The SFMTA says that, on average, a pedestrian or cyclist is hit by a car every 38 days on the six-block stretch of Golden Gate between Van Ness Avenue and Market.

Most streets in the Tenderloin have been identified as high-injury corridors (marked in red) under the city's Vision Zero program. Click here to see the full map.
Most streets in the Tenderloin have been identified as high-injury corridors under the city's Vision Zero program. Click here to see the full map. (SFMTA )

Safe streets advocates say the improvements are long overdue.

"It's a neighborhood that really desperately needs to be unburdened of the traffic violence that it experiences every day," said Chema Hernández Gil, political coordinator of the progressive group San Francisco Rising.

The improvements, say transportation officials and advocates, attempt to take into account the unpredictable: that people walking in the neighborhood sometimes cross the street unexpectedly, preferring to take the most direct path outside of a crosswalk.

The street will be reduced from three to two travel lanes along five blocks -- a "road diet" intended to make the street safer by slowing traffic. The bike lane, along with a buffer between parked cars and traffic on the opposite side of the street, will create some safe distance for pedestrians trying to cross midblock.

In addition, painted safety zones will force drivers turning onto cross streets to face the crosswalks, giving pedestrians more visibility.

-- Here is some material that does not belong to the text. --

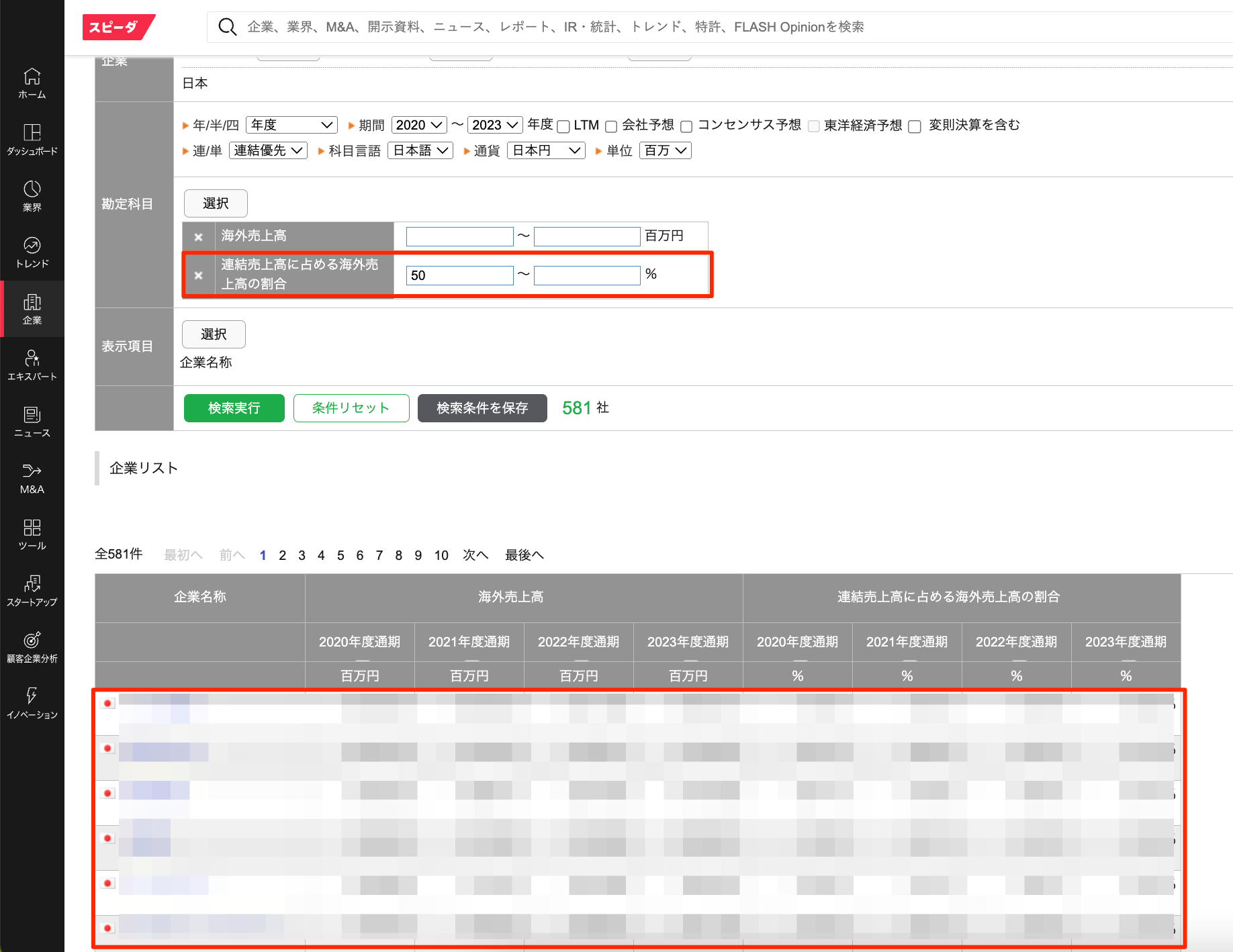Open the 連結優先 consolidation dropdown

pyautogui.click(x=268, y=150)
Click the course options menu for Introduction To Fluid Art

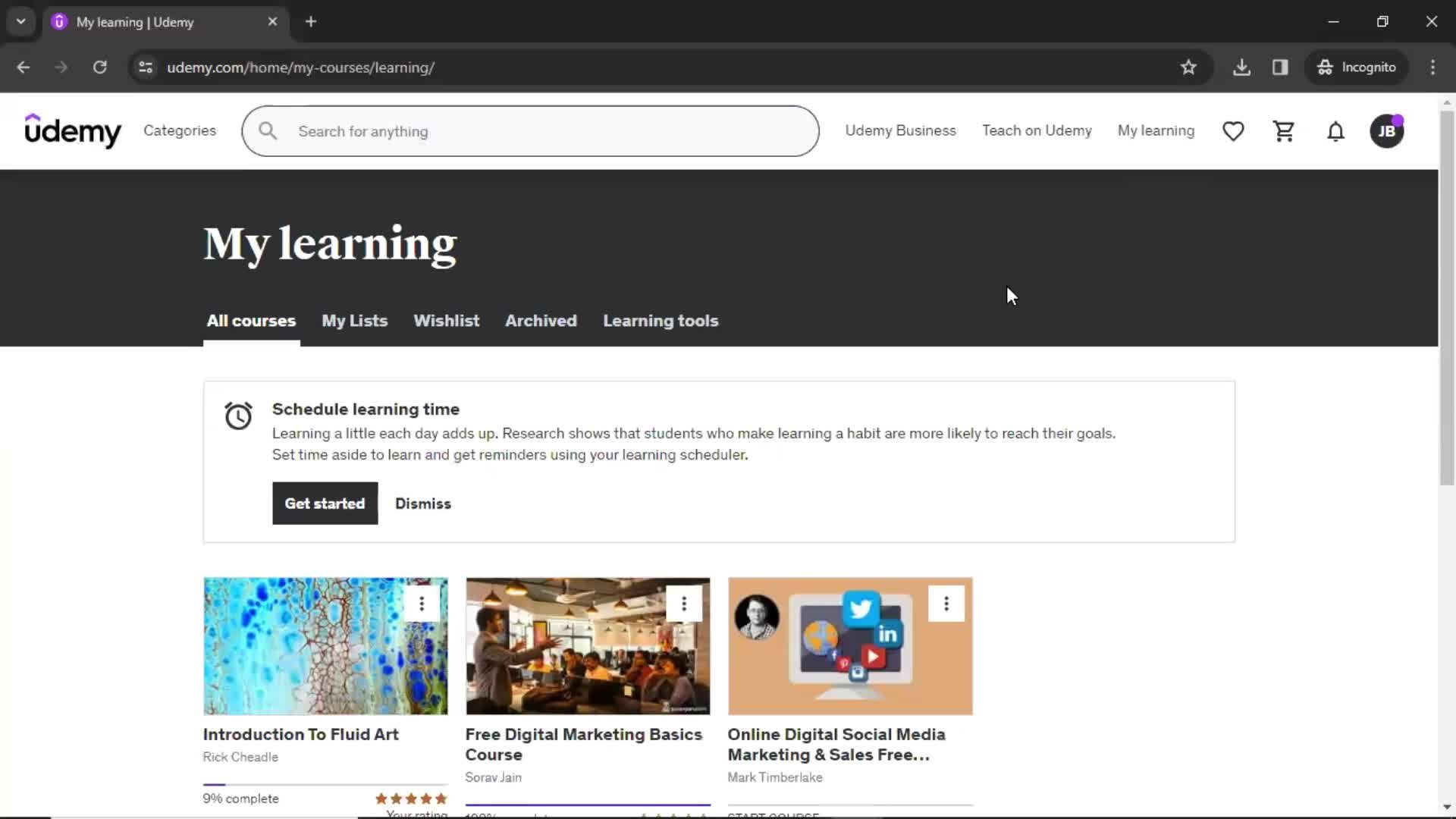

"The project will make some key changes that really embrace the concept of Vision Zero, and that is that we must build a transportation system that assumes humans are going to make mistakes, and that it will be easier for humans to avoid serious and deadly crashes," said Nicole Ferrara, executive director of Walk San Francisco.

The bike lane will also help to keep riders off the sidewalk, which Ferrera said is a common complaint among residents.

"It's an overlooked corner of our city by the folks that are supposed to be in charge of delivering safe streets," said Chris Cassidy of the San Francisco Bicycle Coalition. "And while it's unfortunate that it has taken this long, it's good to see that there are folks realizing that there's work to be done in the Tenderloin, and that the Tenderloin deserves safe streets."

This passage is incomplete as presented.